Pour ces militants, les étrangers susceptibles de troubler l'ordre public ne sont pas les bienvenus dans l'archipel. Ils citent notamment les Chinois ou encore les Kurdes, dont il est question depuis quelque temps dans le pays. Selon leurs propos, ces populations mettraient le désordre la nuit et enfreindraient les règles, sans compter les affaires de drogue qu'ils mettent en avant pour justifier leur discours.
Hiroshi Kawahara a fondé l'un de ces groupes ultranationalistes il y a vingt-cinq ans. Au-delà des positions hostiles aux étrangers, ces militants nourrissent un autre rêve, plus profond encore: le retour de l'empereur à la tête du pays. Cette aspiration place leur combat sur un terrain à la fois politique et symbolique, ancré dans une certaine vision de l'histoire japonaise.

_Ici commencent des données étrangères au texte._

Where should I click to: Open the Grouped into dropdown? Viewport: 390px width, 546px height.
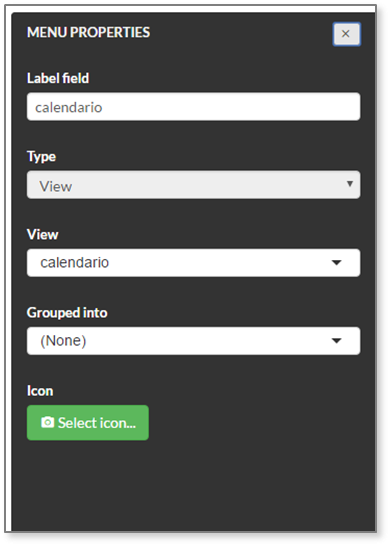click(194, 341)
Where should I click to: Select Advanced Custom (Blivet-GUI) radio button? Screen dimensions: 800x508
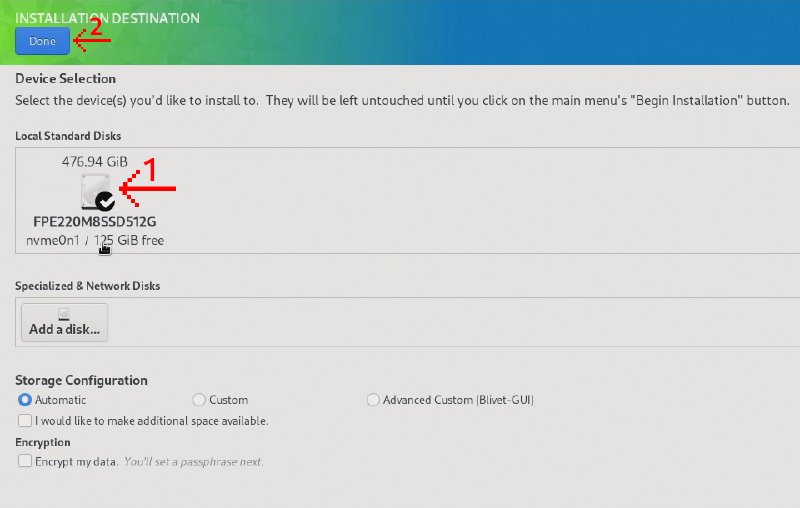click(374, 400)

Les journalistes de France 24 ont suivi ce groupe lors d'un rassemblement. L'objectif du jour était d'honorer les soldats japonais morts au combat durant la Seconde Guerre mondiale. La cérémonie, chargée de symboles, illustre l'attachement de ces militants à une mémoire militaire que le reste de la société japonaise aborde aujourd'hui avec beaucoup plus de retenue.

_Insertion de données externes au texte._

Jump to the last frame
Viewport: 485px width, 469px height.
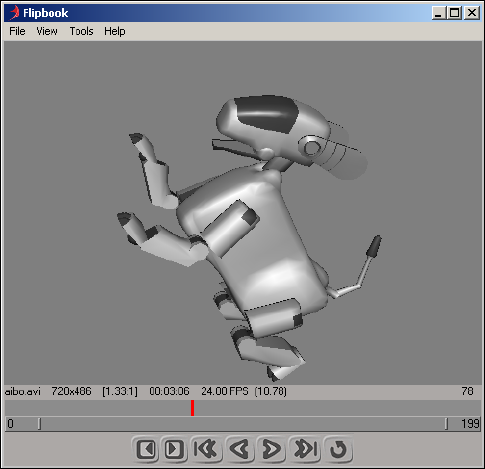click(305, 449)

Selon les participants, les soldats de cette époque auraient libéré l'Asie et l'Afrique et, surtout, permis au Japon d'assurer sa dignité et son autodéfense. Même si la défaite a bien eu lieu, ils décrivent cette journée comme un jour de grande fierté. Ce récit, assumé pleinement, tranche avec la manière dont la période est généralement évoquée au Japon.
Ce type de commémoration est perçu comme une provocation par les pays voisins. Pour les historiens à l'étranger, les Japonais n'ont jamais libéré l'Asie ni l'Afrique, et ce que ces militants présentent comme une libération est plutôt vu comme une colonisation. Sont notamment cités Taïwan en 1895, la Corée en 1910, puis, au début du vingtième siècle, l'occupation aux Philippines, en Malaisie ou encore en Mandchourie, dans le nord de la Chine.
Ce regain nationaliste s'inscrit dans un contexte politique précis. En octobre dernier, Sanae Takaichi, figure de la droite ultraconservatrice, a été élue première ministre. Elle souhaite limiter l'immigration et augmenter les dépenses militaires du pays. Selon le reportage, ce climat politique contribue à libérer la parole raciste au sein d'une partie de la population japonaise.